The Science & SciLifeLab Prize for Young Scientists acknowledges that global economic health is dependent upon a vibrant research community that needs to incent the best and brightest to continue in their chosen fields of research, as they begin their scientific careers. The grand prize winner receives a prize of US$30,000 and the essay will be published in Science on November 20.

“This prize is a recognition for talented young investigators who have done breakthrough research as well as are able to communicate their science well to a broader audience,” said Olli Kallioniemi, director of SciLifeLab. “We think that the winners are very likely to become future leaders in their fields.”

2020 Category Winners

Orsi Decker is the category winner for Ecology and Environment, for her essay “Losing Australia’s native gardeners: The loss of the country’s digging mammals compromises the continent’s arid soil health.” She completed her undergraduate degree at Eötvös Loránd University in Budapest, Hungary. She went on to receive her master’s degree in Ecology and Evolution at the University of Amsterdam. Decker completed her doctoral research at La Trobe University in Melbourne, Australia, where she investigated the extinctions of native digging mammals and their context-dependent impacts on soil processes. She is currently a postdoctoral researcher at La Trobe University where she is examining how land restoration efforts could be improved to regain soil functions via the introduction of soil fauna to degraded areas.

Dasha Nelidova is the category winner for Molecular Medicine, for her essay “Engineering near-infrared vision: An optogenetic technology inspired by snakes could aid those with incomplete blindness.” She completed her undergraduate degrees at the University of Auckland, New Zealand.

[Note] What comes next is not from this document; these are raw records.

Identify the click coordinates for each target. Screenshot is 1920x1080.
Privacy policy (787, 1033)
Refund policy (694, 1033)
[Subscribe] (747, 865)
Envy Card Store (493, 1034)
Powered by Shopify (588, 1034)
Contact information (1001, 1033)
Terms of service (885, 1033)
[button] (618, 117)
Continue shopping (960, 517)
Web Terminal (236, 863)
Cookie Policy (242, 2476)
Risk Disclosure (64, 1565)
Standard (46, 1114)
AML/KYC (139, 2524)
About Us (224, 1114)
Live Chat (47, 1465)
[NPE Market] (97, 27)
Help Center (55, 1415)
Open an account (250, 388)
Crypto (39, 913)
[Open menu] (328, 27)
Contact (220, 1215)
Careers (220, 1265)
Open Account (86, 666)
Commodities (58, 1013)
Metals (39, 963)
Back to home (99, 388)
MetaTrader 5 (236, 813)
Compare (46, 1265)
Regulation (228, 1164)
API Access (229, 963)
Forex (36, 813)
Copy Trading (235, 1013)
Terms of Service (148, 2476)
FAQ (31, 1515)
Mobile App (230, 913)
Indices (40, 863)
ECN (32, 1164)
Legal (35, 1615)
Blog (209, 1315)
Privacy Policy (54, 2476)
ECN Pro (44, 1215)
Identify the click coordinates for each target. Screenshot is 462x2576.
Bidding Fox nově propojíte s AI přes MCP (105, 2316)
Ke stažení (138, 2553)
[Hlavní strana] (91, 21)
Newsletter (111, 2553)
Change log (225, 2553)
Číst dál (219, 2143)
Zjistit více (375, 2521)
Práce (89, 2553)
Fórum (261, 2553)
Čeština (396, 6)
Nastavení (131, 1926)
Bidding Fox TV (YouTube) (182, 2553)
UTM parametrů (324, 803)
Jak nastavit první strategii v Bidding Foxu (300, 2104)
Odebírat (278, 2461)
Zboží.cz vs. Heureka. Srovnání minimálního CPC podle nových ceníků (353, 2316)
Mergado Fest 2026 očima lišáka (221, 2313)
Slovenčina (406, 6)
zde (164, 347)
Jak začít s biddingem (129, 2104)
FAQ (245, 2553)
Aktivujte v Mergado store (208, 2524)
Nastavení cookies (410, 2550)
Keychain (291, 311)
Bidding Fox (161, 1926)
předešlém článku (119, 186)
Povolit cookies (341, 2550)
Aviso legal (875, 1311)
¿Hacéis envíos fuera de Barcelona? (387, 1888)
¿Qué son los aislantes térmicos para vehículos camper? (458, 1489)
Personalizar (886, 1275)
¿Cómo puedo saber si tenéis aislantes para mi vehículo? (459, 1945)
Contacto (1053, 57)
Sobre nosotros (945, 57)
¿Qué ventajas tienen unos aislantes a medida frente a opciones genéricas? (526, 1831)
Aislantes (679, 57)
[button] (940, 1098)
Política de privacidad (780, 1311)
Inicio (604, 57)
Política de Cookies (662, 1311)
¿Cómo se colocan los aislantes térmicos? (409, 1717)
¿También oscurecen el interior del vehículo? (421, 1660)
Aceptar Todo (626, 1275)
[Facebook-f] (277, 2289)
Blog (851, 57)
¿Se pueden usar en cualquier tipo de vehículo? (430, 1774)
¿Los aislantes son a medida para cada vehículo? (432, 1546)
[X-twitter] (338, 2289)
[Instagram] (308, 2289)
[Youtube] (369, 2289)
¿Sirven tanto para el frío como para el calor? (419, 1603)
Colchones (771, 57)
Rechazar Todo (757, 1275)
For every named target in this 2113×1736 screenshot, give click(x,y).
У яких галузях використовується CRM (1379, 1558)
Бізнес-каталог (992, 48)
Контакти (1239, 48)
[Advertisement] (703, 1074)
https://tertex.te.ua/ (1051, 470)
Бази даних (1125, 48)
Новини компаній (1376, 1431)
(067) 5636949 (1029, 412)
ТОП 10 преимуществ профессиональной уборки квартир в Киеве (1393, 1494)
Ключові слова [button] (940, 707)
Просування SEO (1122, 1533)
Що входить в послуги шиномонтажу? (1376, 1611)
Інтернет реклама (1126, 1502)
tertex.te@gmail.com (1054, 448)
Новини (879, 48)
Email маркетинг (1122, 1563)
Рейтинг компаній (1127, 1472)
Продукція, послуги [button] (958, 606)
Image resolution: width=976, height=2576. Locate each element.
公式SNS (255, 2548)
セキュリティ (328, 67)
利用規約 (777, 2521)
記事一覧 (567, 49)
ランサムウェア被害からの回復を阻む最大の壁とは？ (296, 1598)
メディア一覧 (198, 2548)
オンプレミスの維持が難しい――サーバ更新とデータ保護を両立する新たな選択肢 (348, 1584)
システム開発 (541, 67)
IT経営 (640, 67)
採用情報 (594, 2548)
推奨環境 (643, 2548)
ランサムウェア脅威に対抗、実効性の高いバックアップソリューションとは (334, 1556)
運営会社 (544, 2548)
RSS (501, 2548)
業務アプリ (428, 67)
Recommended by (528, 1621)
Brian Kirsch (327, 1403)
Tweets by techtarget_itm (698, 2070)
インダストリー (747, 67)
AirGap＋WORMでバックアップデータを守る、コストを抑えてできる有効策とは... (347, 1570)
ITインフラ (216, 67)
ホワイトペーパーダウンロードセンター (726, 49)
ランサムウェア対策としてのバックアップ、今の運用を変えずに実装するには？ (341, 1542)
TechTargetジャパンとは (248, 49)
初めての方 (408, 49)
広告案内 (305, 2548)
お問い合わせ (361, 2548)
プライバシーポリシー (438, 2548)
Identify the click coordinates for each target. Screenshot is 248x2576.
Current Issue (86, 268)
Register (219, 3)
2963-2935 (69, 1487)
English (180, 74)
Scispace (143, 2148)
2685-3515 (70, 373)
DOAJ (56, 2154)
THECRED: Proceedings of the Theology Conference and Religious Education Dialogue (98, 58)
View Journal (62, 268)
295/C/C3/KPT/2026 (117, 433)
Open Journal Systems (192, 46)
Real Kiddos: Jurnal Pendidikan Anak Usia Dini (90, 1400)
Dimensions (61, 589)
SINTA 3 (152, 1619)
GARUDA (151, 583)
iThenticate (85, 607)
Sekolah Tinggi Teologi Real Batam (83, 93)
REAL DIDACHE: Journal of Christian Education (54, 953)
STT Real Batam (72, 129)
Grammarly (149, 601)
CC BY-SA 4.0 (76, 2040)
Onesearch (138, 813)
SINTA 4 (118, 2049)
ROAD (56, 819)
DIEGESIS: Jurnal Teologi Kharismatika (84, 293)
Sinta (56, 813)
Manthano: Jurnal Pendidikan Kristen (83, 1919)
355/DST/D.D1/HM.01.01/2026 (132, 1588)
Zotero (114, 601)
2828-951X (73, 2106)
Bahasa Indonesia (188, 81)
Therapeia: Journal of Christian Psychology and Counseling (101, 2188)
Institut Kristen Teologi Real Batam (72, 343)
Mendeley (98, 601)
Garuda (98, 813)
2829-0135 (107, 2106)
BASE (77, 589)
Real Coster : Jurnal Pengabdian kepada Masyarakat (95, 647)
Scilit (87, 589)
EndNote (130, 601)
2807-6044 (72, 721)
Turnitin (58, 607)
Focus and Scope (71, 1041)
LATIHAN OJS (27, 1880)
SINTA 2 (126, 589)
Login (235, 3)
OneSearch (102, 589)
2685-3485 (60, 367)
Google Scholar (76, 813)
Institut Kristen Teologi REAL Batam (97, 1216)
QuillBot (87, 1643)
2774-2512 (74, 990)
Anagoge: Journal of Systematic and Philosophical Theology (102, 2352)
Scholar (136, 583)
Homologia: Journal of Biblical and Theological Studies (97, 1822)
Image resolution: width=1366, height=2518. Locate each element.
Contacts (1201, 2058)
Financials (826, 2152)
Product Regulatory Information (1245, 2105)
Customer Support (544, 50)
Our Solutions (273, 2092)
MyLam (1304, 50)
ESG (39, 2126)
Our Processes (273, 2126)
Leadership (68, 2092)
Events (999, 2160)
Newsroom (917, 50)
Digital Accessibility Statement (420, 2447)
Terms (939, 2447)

She completed her Ph.D. in neurobiology at the Friedrich Miescher Institute for Biomedical Research in Basel, Switzerland. Nelidova is currently a postdoctoral researcher at the Institute of Molecular and Clinical Ophthalmology Basel, where she is working to develop new translational technologies for treating retinal diseases that lead to blindness.

William E. Allen is the category winner for Cell and Molecular Biology, for his essay “Brain mapping, from molecules to networks: Bridging multiple levels of brain function reveals the neural basis of thirst motivation.” He received his undergraduate degree in Applied Mathematics and Biology from Brown University in 2012, M.Phil. in Computational Biology from University of Cambridge in 2013, and Ph.D. in Neurosciences from Stanford University in 2019. At Stanford, he worked to develop new tools for the large-scale characterization of neural circuit structure and function, which he applied to understand the neural basis of thirst. After completing his Ph.D., William started as an independent Junior Fellow in the Society of Fellows at Harvard University, where he is developing and applying new approaches to map mammalian brain function and dysfunction over an animal's lifespan.